Unit SCRAM Code RX CRIT Initial PWR Initial RX Mode Current PWR Current RX Mode
1 N Y 100 Power Operation 100 Power Operation

Event Text

ALERT DECLARED DUE TO FIRE AFFECTING ACCESS TO SAFETY RELATED EQUIPMENT

The licensee has declared an Alert due to a hydrogen fire on the hydrogen pad outside the protected area that resulted in evacuating outbuildings (pump house and air compressor buildings) that contain safety related equipment. The Alert is classified under Emergency Action Level HA-3.2 based on report or detection of gases in concentrations higher than lower flammability limit or contiguous to a safe shutdown or vital area. The licensee has also suspended certain security measures under 50.54(x) and 50.54(y). Security measures were suspended due to risks from the fire with no compensatory measures in-place at this time.

The fire involves hydrogen cylinders delivered to the site to a trailer pad outside the protected area. The fire developed while exchanging a newly delivered trailer of hydrogen cylinders with an expended hydrogen cylinder trailer.

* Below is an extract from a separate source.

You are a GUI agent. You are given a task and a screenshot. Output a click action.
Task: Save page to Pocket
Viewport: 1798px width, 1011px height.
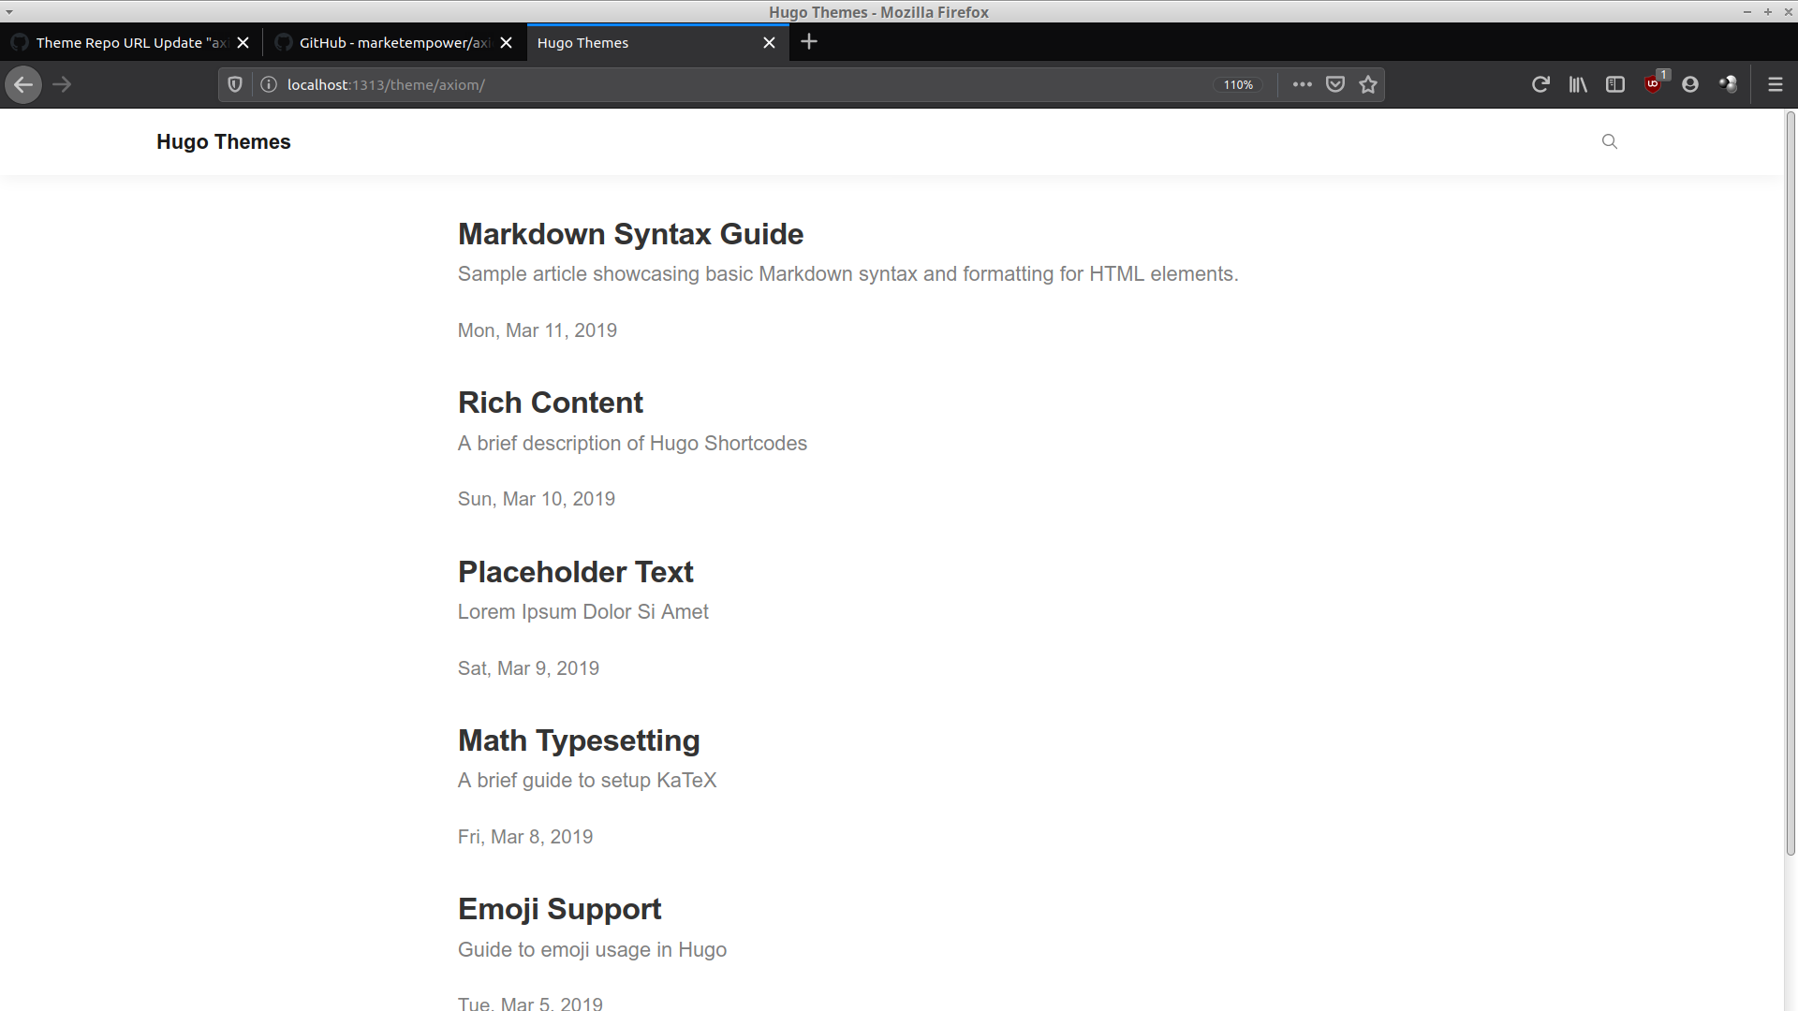coord(1335,84)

The fire brigade has responded and offsite fire departments have responded to the site. Fire water is currently being sprayed on the hydrogen cylinders. There is no indication of any damage to any plant equipment other than the hydrogen trailer area equipment. The driver of the hydrogen supply truck was reported to have sustained some injuries. There are no other reported injuries to plant personnel.

The hydrogen water chemistry system has been isolated and makeup hydrogen to the main generator is isolated. The hydrogen isolation has no impact on the licensee at this time. The plant continues to operate at full power and there have been no immediate impacts from the fire to plant operation.

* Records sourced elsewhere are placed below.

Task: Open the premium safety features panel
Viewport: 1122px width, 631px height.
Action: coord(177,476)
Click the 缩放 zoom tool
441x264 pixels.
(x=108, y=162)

The licensee has notified State, and local authorities and the NRC Resident Inspector.

* * * UPDATE FROM SCHWERTFEGER TO TEAL AT 1550 EDT ON 5/3/11 * * *

The licensee made a one-hour notification of deviation from technical specifications under 10 CFR 50.54(x) and (y) due to the ongoing hydrogen fire. This was due to safeguards system degradation related to monitoring and detection of the OCA. Contact the Headquarters Operations Officer for details.

R3 IRC was notified of this report.

* * * UPDATE FROM SCHWERTFEGER TO HUFFMAN AT 1925 EDT ON 5/3/11 * * *

The licensee reported all safeguards systems have been restored and they have exited 10 CFR 50.54(x) and (y).

R3 IRC was notified of this report.

* * * UPDATE FROM CARLSON TO HUFFMAN AT 2023 EDT ON 5/3/11 * * *

At 1855 CDT, Duane Arnold has re-classified the hydrogen trailer fire event to an Unusual Event level. The event is classified as an UE under EAL HU-5.1 based on other conditions that exist which, in the judgment of the emergency director, indicate events are in progress or have occurred which indicate a potential for degradation for the level of safety of the plant.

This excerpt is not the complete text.